The purpose of this week’s data dive is for you to explore hypothesis testing with your dataset.
Your RMarkdown notebook for this data dive should contain the following:
After having explored your dataset over the past few weeks, you should already have some questions.
Devise at least two different null hypotheses based on two different aspects (e.g., columns) of your data. For each hypothesis:
Come up with an alpha level, power level, and minimum effect size, and explain why you chose each value.
Determine if you have enough data to perform a Neyman-Pearson hypothesis test. If you do, show your sample size calculation, perform the test, and interpret results. If not, explain why there isn’t enough data.
Perform a Fisher’s style test for significance on the same hypothesis, and interpret the p-value.
(In the end, you should have two hypothesis tests for each hypothesis, equating two four total tests.)
Build two visualizations that best illustrate your results, one for each null hypothesis.
For each of the above tasks, you must explain to the reader what insight was gathered, its significance, and any further questions you have which might need to be further investigated.

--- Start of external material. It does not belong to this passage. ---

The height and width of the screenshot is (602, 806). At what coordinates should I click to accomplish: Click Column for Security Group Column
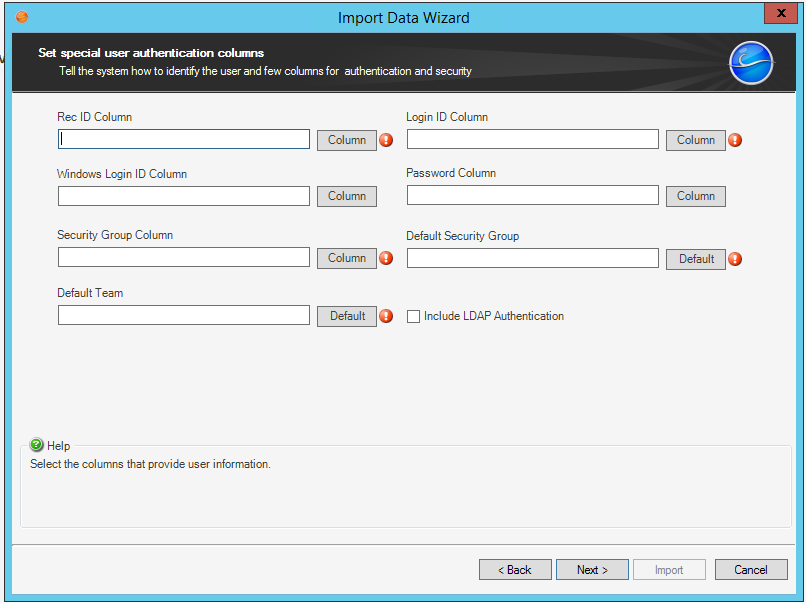(x=346, y=258)
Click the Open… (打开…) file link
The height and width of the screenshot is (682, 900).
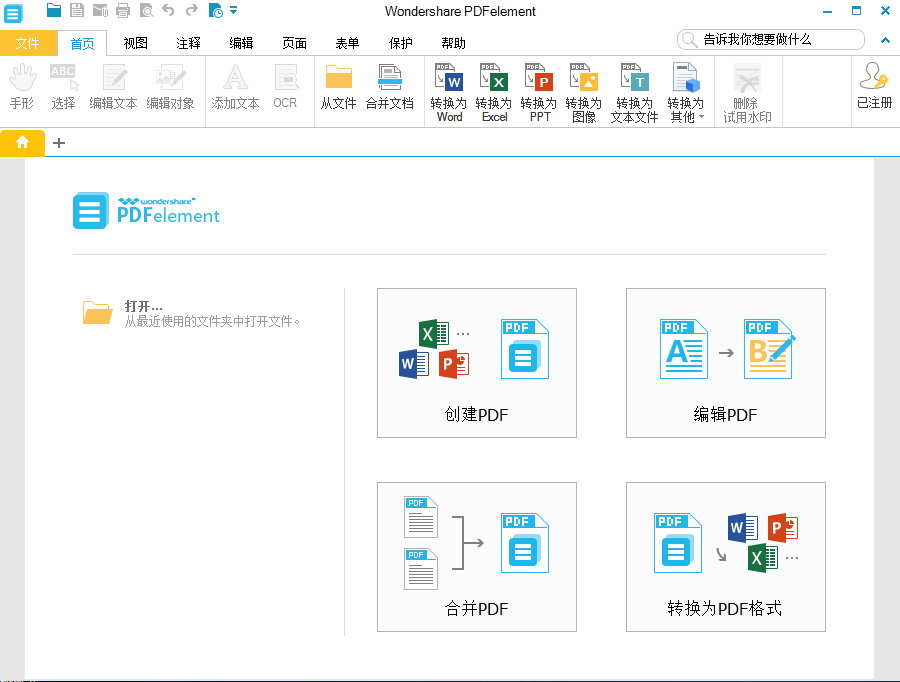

For this weeks data dive I will be using NFL Standings data which comes from Pro Football Reference team standings.
standings <- readr::read_csv('https://raw.githubusercontent.com/rfordatascience/tidytuesday/master/data/2020/2020-02-04/standings.csv')
## Rows: 638 Columns: 15
## ── Column specification ────────────────────────────────────────────────────────
## Delimiter: ","
## chr (4): team, team_name, playoffs, sb_winner
## dbl (11): year, wins, loss, points_for, points_against, points_differential,...
##
## ℹ Use `spec()` to retrieve the full column specification for this data.
## ℹ Specify the column types or set `show_col_types = FALSE` to quiet this message.
standings
## # A tibble: 638 × 15
## team team_name year wins loss points_for points_against
## <chr> <chr> <dbl> <dbl> <dbl> <dbl> <dbl>
## 1 Miami Dolphins 2000 11 5 323 226
## 2 Indianapolis Colts 2000 10 6 429 326
## 3 New York Jets 2000 9 7 321 321
## 4 Buffalo Bills 2000 8 8 315 350
## 5 New England Patriots 2000 5 11 276 338
## 6 Tennessee Titans 2000 13 3 346 191
## 7 Baltimore Ravens 2000 12 4 333 165
## 8 Pittsburgh Steelers 2000 9 7 321 255
## 9 Jacksonville Jaguars 2000 7 9 367 327
## 10 Cincinnati Bengals 2000 4 12 185 359
## # ℹ 628 more rows
## # ℹ 8 more variables: points_differential <dbl>, margin_of_victory <dbl>,
## # strength_of_schedule <dbl>, simple_rating <dbl>, offensive_ranking <dbl>,
## # defensive_ranking <dbl>, playoffs <chr>, sb_winner <chr>
library(tidyverse)
## ── Attaching core tidyverse packages ──────────────────────── tidyverse 2.0.0 ──
## ✔ dplyr 1.1.4 ✔ readr 2.1.4
## ✔ forcats 1.0.0 ✔ stringr 1.5.1
## ✔ ggplot2 3.4.4 ✔ tibble 3.2.1
## ✔ lubridate 1.9.3 ✔ tidyr 1.3.0
## ✔ purrr 1.0.2
## ── Conflicts ────────────────────────────────────────── tidyverse_conflicts() ──
## ✖ dplyr::filter() masks stats::filter()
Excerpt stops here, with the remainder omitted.